The Australian Civil-Military Centre (ACMC) is evidence of Australia’s commitment to a sustainable peace and prosperity within the Indo-Pacific region and beyond. Their mission is to support the development of national civil-military-police capabilities to prevent, prepare for, and respond more effectively to disasters and complex emergencies, including conflicts, overseas.

The ACMC achieves this mission through a collaborative multi-agency approach. This includes its own staff with personnel drawn from Australian Government departments as well as those of the New Zealand Government and Non-Government Organisations (NGOs). ACMC measures success by how well Australia prepares and mobilises our national efforts in response to disasters and other crises.

Challenges in complex contingencies, such as warfare, security breakdown or unrestrained violence are often complicated by contentious relationships between security actors. Humanitarian aid and protection of the civilian population from harm are complicated when mandates overlap and interests are in competition or indeed conflicting. Those seeking to provide aid or security must be first accepted by political, religious and other leaders and the community. Protection is also not quite so straight forward, as a ‘bunkering’ approach may invite attacks both physical and rhetorical. More proactive measures are similarly vulnerable to miscalculated application of force or spiralling escalation of violence. Australia’s military challenge is further complicated given the Australian Defence Force’s multi-national approach to global operations. Each national actor will come with their own intentions and limitations requiring careful understanding to navigate towards an enduring desirable outcome.

Recently, the Executive Director of the ACMC, Nicola Rosenblum, announced the launch of ACMC's newest publication ‘Same Space – Different Mandate’. Whilst the document itself speaks to an international mission and overseas, the concepts do lend themselves to military support and stability operations in the homeland. Specific military challenges include: strict military protocols that limit options, NGO reliance on military in-extremis support and protection, as well as the need for neutrality in some contentious environments. Therefore, it is vital to form a fit-for-purpose understanding of each civil-military arrangement as there is never a template or one-size-fits-all solution. Each context requires a unique and nuanced approach, this is where the ACMC can help to provide literacy and illuminate the civil-military-police-government and non-government landscape.

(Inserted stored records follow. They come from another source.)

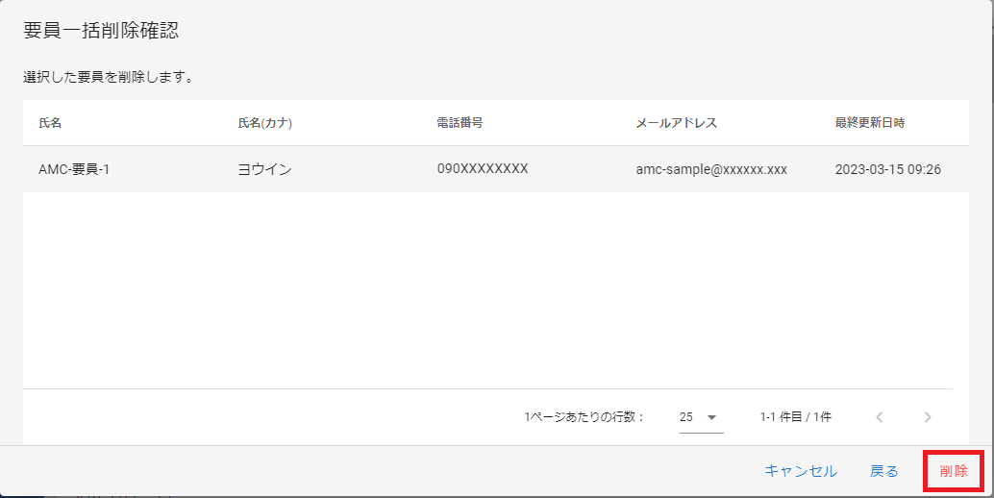The height and width of the screenshot is (498, 994).
Task: Click the next page chevron icon
Action: tap(928, 417)
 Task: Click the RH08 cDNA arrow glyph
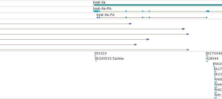pyautogui.click(x=216, y=82)
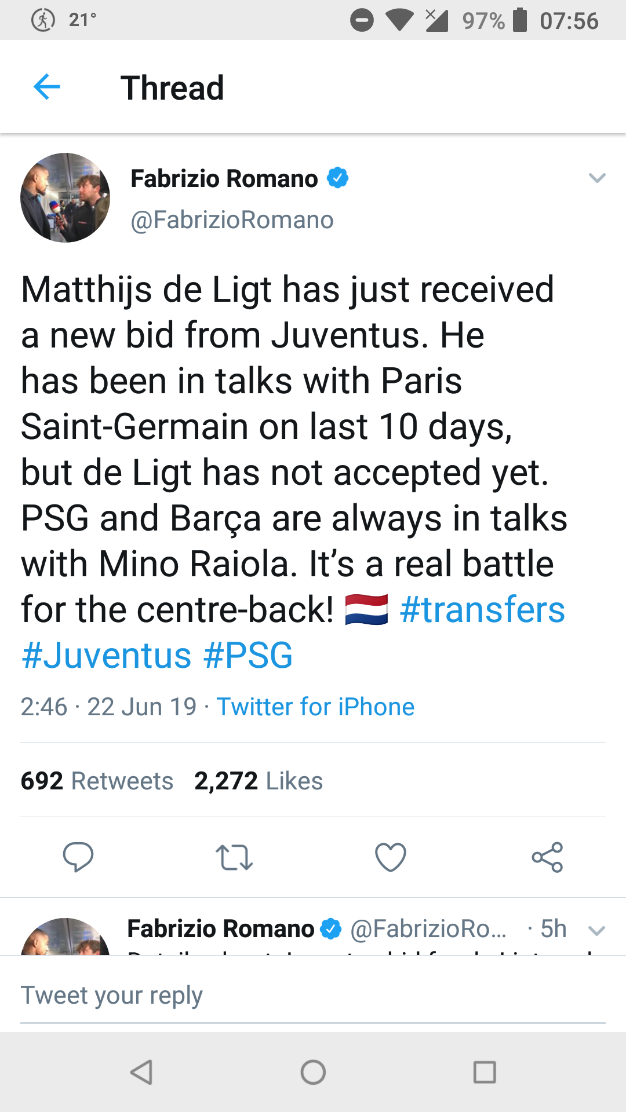Tap the verified badge beside main author name
This screenshot has height=1112, width=626.
pyautogui.click(x=337, y=178)
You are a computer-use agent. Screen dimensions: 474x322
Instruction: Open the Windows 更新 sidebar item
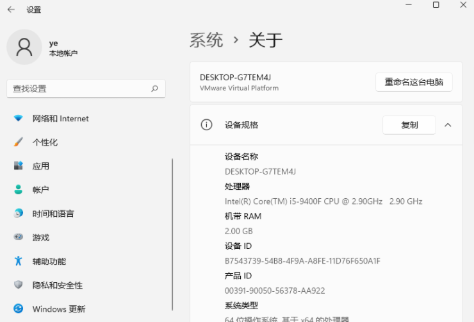(58, 309)
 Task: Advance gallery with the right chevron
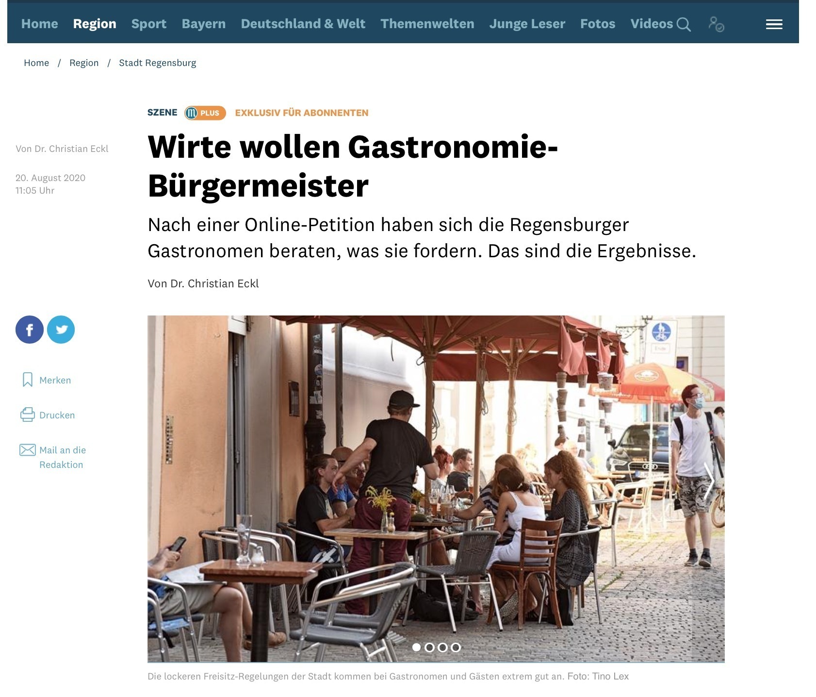tap(709, 481)
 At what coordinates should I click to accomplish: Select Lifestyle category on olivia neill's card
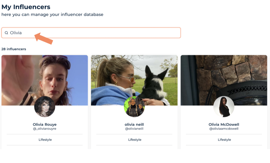pyautogui.click(x=135, y=140)
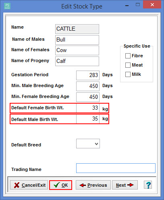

Nicola Rosenblum delivered some prepared remarks on the complexity of interagency collaboration on Tuesday, 18 April, at 1700h AEST, as part of the 2 DIV PME Series from the Randwick Barracks Officers Mess. In her role as Executive Director ACMC, Nicola Rosenblum brings more than two decades of experience across the Australian Government on a broad range of foreign policy, crisis response and national security issues. She served as Australia’s High Commissioner to Brunei Darussalam, and has held other diplomatic postings to Australia’s High Commission in Pakistan and Australia’s mission to the United Nations in Vienna. Prior to taking up the role at ACMC, Nicola was the Deputy Head of the ANU National Security College, managing the delivery of research, international dialogues, workshops and events. Nicola has contributed to a broad range of Australian civil-military operations at headquarters and in the field, including the consular evacuation from Lebanon (2006); Medical Task Force in Pakistan (2010); Joint Agency Taskforce for Operation Sovereign Borders (2013-14); response to MH17 (2014); medical response to Ebola in West Africa (2014); humanitarian response to Cyclone Pam in Vanuatu (2015); and humanitarian response to Nepal earthquakes (2015).